Cutting my hair and loving my strong legs

This morning is the first time in over two decades that I’ve woken up with really, properly short hair. I’ve been playing around the edges of a shorter ‘do for a handful of years now, but last night, I committed to going pixie. Or a kinda long, shaggy, pixie. I feel a little like a lost Beatle. There’s definitely a 1968 vibe. . . In any case, it is not longer than a handful of inches on the sides, my ears show, there’s nothing hanging down the back of my neck. And when I jumped out of the shower this morning to figure out what to do with it, how to use my limited hair styling skills and interest to make it “presentable” for work, you know what I noticed?

I felt better, more at peace, with my body. My body?!

Here’s the thing. Before this morning, I would have described myself at a place of body acceptance, fairly neutral emotionally about the shape and size of my body. I don’t always love it; I certainly don’t hate it. It is. It is me. It gets me around to the places I want to go, and it mostly lets me do the things I want to do. This hasn’t always been the case. There were years of deep dislike for my body, especially my thighs and calves, which are large and strong, and have been for all the years except those directly after the most serious phases of some health issues.

My big thighs have always made off-the-rack women’s jeans a near impossibility, with a huge waist gap to accommodate the room I need below. Wide-calf boots are often still too narrow. And I’m always at least one size larger on my lower body than my upper body, making many dress styles and fitted women’s garments pretty much off limits.

When I was younger and perhaps more androgenous (or at least more gender fluid) in my presentation, I solved this challenge by simply wearing men’s clothes, which tend to be looser and more forgiving of differences in body shape. I liked that they were utilitarian–made to cover and protect my body, not to put it on display. There was perhaps a decade when I wore men’s clothes 80-90% of the time.

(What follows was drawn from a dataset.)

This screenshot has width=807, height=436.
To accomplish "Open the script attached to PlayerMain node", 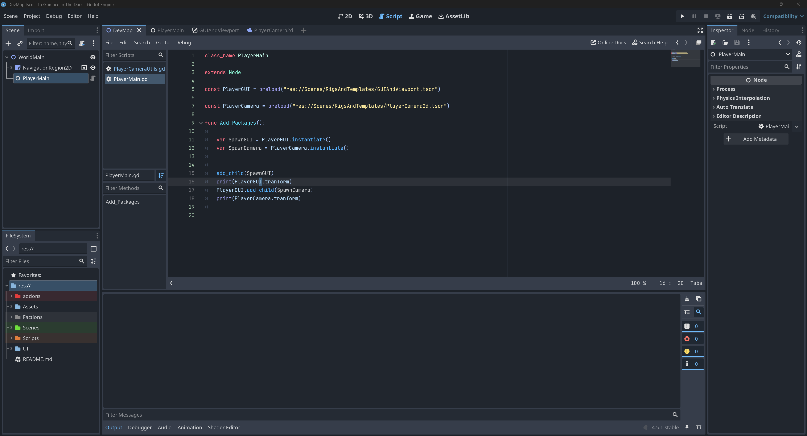I will tap(93, 78).
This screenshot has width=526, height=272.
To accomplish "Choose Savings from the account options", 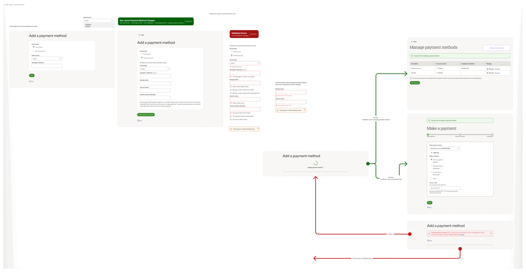I will coord(88,27).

And here is where I think we get back to the haircut. This style is bringing me back to more openly expressing my queer self authentically. It’s a subtle nod that I don’t connect with the femmey rules of body presentation–that these days I’m letting go of that feeling, that implied need to show up in ways that others define as acceptable. And that queer self? Doesn’t care about the shape of my body or putting it on display. I don’t have to meet someone else’s expectations of womanhood, squeeze into a pencil skirt and attempt to deemphasize the size of my thighs or calves. I can just be me.

Women’s beauty standards, the way we are expected to prance about on display for others to take note of and judge, have always annoyed me. I didn’t realize that I was still judging myself against them still until just now, in this moment that I’ve cut my hair. Makes me want to go clothes shopping in the men’s department.